Pictures excluded, set down exactly the lines from the one containing "Click the plus" through the final line of the material, and only those.

━━━ SOURCE MATERIAL ━━━

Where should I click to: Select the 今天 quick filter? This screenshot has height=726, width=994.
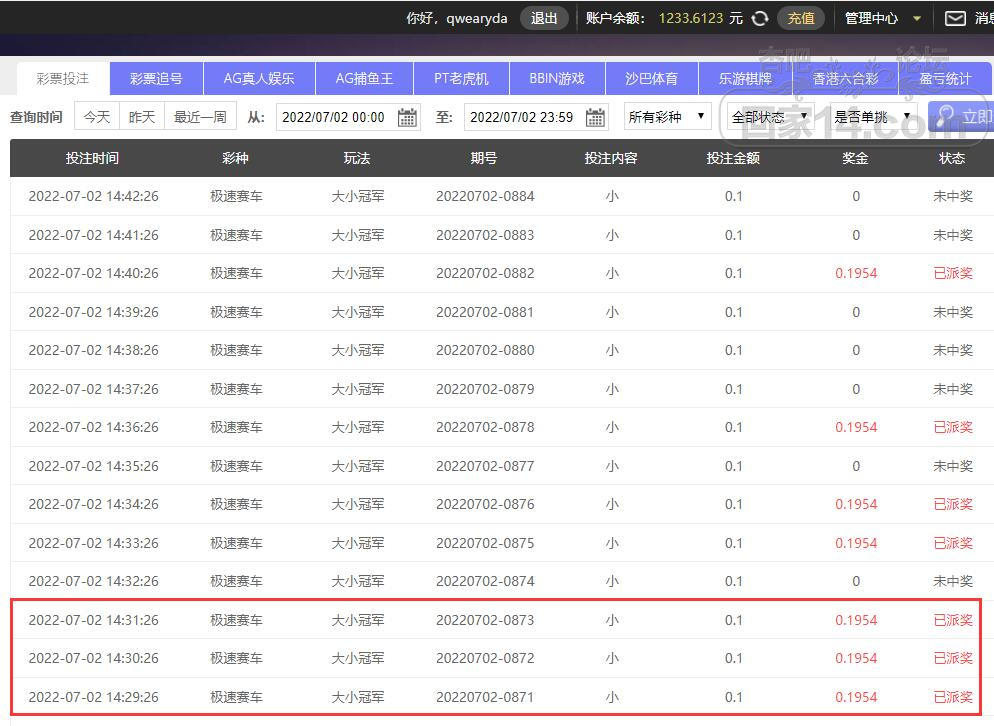[x=97, y=117]
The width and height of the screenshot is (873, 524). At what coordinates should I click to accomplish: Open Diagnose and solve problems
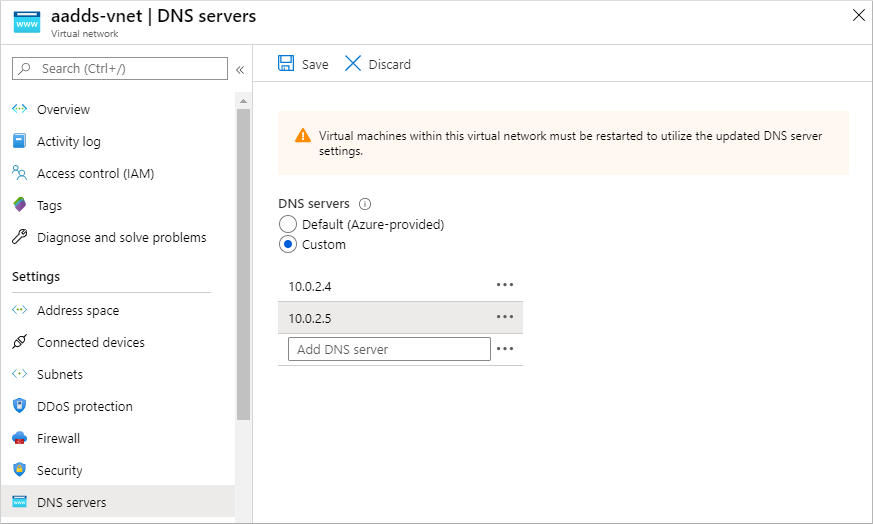(121, 237)
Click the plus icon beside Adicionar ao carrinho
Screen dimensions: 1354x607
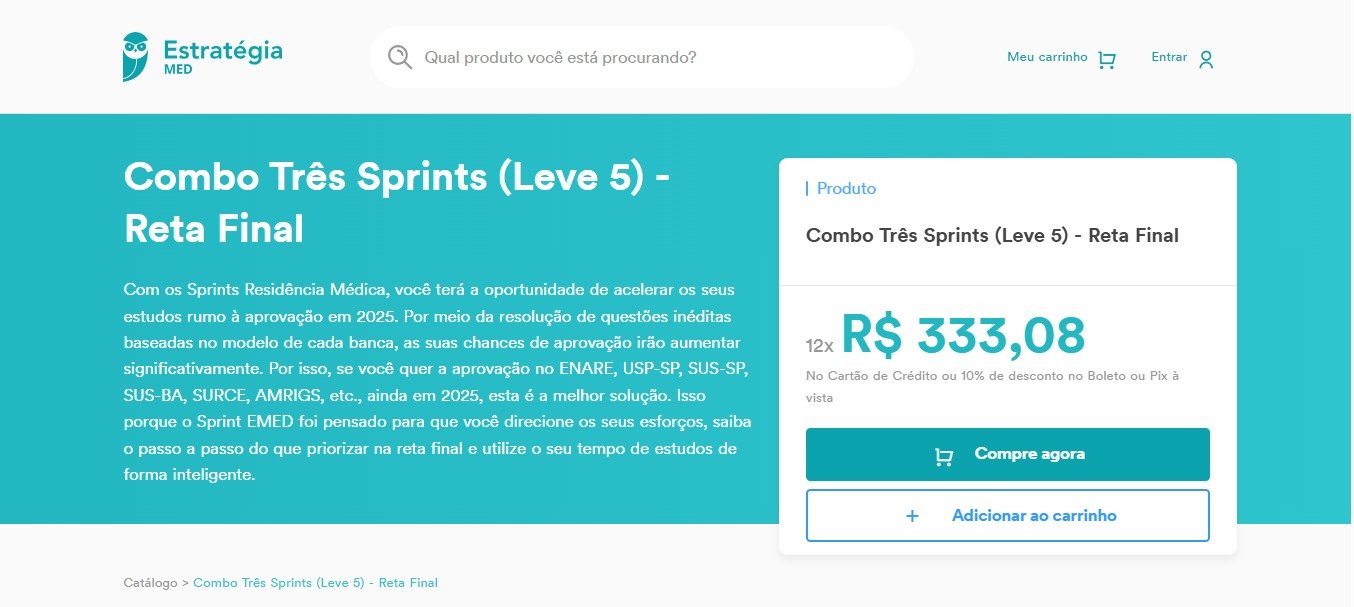(911, 516)
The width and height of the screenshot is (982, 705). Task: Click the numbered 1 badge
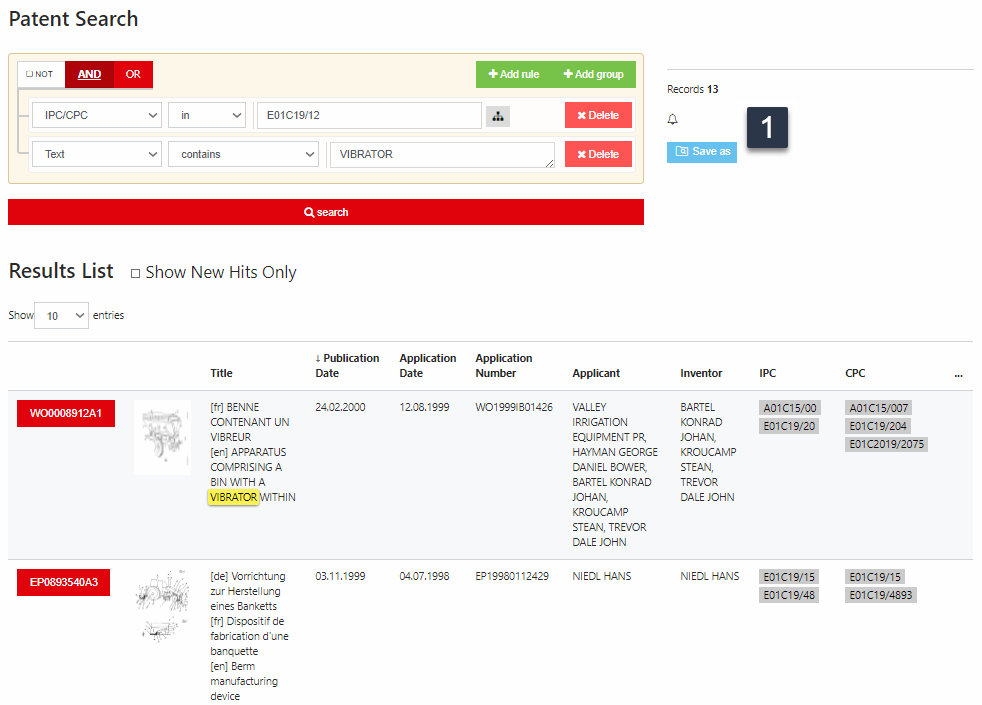[x=767, y=128]
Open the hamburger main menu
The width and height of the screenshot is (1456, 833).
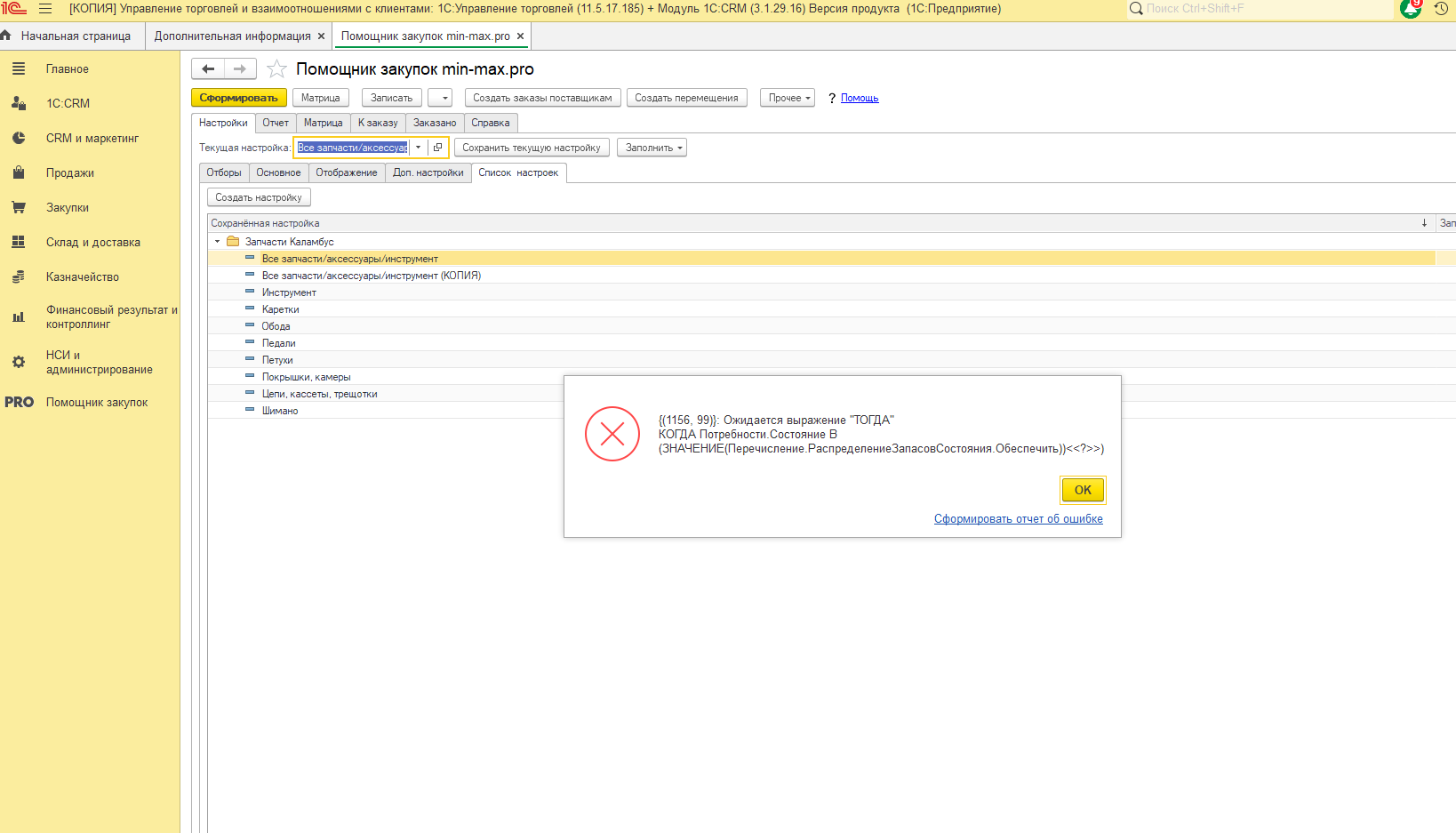pos(45,9)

━━━

§ **RESPONSE**
Click the plus icon beside Adicionar ao carrinho
Screen dimensions: 1354x607
(911, 516)
The width and height of the screenshot is (982, 705). Task: Click the numbered 1 badge
[x=767, y=128]
Open the hamburger main menu
The width and height of the screenshot is (1456, 833).
pos(45,9)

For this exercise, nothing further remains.